SemanticBSDD

Improving the GraphQL, JSON and RDF Representations of buildingSmart Data Dictionary

Vladimir Alexiev, Mihail Radkov, Nataliya Keberle

Objective

  • Highlight the defects in the original GraphQL implementation of bSDD
  • Overview the refactored solution proposed by Ontotext
  • Overview the proposed improvements

bSDD GraphQL Schema: Voyager

bSDD GraphQL Schema: PlantUML

PlantUML is used with soml2puml convertor tool

Original GraphQL: Findings (1/3)

  • Reference entities ReferenceDocument, Country, Unit, Language are disconnected from the rest of the schema
  • Relation entities have only an incoming link but no outgoing link
  • Many entities cannot be queried directly from the Root
  • No backward arrows to get from a lower-level entity back to its “parent” entity
  • A number of parallel arrows. GraphQL schema can use parameters to distinguish between the different uses

Original GraphQL: Findings (2/3)

At the high level of detail:

  • Property and ClassificationProperty are very similar, but there’s no inheritance/relation between them
  • PropertyValue and ClassificationPropertyValue are exactly the same, so can be reduced to one entity

Original GraphQL: Findings (3/3)

Mixture of singular/plural in property names

property/properties, relations, synonyms, countriesOfUse, relatedIfcPropertyNames, etc.

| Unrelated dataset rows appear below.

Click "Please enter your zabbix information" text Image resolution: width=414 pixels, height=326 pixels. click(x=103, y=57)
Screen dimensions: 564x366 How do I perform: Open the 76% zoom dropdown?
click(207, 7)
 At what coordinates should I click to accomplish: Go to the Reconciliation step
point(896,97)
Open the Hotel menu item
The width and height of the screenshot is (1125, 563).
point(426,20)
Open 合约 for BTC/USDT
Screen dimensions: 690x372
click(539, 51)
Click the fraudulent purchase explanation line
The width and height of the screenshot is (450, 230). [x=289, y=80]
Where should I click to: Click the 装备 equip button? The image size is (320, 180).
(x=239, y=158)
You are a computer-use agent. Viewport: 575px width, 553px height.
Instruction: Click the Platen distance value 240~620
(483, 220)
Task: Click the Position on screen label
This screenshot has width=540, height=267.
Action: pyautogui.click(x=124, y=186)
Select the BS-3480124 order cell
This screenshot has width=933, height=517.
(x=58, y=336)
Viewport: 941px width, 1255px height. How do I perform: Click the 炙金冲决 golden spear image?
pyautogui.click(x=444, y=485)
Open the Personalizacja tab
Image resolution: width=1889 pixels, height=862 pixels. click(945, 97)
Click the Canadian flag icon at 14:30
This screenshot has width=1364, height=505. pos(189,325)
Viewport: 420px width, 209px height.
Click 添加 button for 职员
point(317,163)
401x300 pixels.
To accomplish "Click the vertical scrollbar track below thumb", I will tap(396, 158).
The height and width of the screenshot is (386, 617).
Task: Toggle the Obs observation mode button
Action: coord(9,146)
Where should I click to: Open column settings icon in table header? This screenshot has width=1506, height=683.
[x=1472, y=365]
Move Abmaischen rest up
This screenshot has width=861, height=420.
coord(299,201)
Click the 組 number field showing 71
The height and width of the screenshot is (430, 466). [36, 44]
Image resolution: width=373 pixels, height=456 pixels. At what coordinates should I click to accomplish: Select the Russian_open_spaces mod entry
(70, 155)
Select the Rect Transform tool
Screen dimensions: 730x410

Refactored GraphQL: Improvements

  • All entities are queryable directly from the Root
  • Link deduplication
  • Each link is named the same as target entity
  • Navigation between entities is bidirectional, e.g., Classification hierarchy can be navigated both up and down (parentClassification, childClassification)
  • A query can traverse a Relation entity to get data about the related entity:
    • Classification.relation -> ClassificationRelation.related -> Classification
    • Property.relation -> PropertyRelation.related -> Property
  • A single entity PropertyValue is used by both Property and ClassificationProperty
  • Property names are in singular

Graph i QL

Refactored bSDD: SPARQL endpoint

Suggested Improvements

Presentation

  • Uniform identification for the search
  • Equal data retrieved from different API
  • Improve URL structure and consistency

Uniform Identification for the Search(1/3)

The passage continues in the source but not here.